Sekarang, nasibnya benar-benar buruk. Seperti telur di ujung tanduk. Ia terancam dikeluarkan dari sekolah. Terancam diusir pemilik kontrakan rumah. Kemana ia akan tinggal? Mau jadi apa jika ia tidak punya tempat tinggal? Gelandangan? Tidur di jalanan? Ia benar-benar hidup sebatang kara. Tidak punya saudara.
“Ya ampun, aku mesti gimana, dong?” Salwa menggenggam erat telapak tangannya, lalu mengacak rambut kasar. Menggigit bibir. Mengetuk-ngetuk pelipis dengan telunjuk jari.

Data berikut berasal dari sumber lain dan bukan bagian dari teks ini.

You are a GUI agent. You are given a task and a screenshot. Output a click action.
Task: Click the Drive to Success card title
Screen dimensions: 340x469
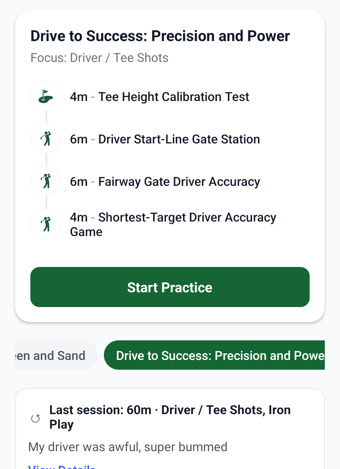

Tapi akhirnya ia sadar, dengan berjalan hilir mudik seperi yang sekarang dilakukannya, uang tidak akan jatuh dari langit. Yang ada ia hanya akan membuang-buang waktu saja. Dan si gendut di luar pasti akan semakin murka akibat kelamaan menunggu. Akhirnya ia mengganti seragam putih abu-abu yang dikenakannya dengan gaun. Lalu keluar dan tersenyum lebar berusaha mencari kedamaian.
“Bukan senyum yang gue minta, tapi duit.” Mak Lina kembali menyodorkan telapak tangannya.
“Bisa kasih gue waktu?”
“Lo pikir ini lapangan? Bisa seenaknya sembarangan orang numpang tidur gratis?” bentaknya membuat Salwa membeku di tempat.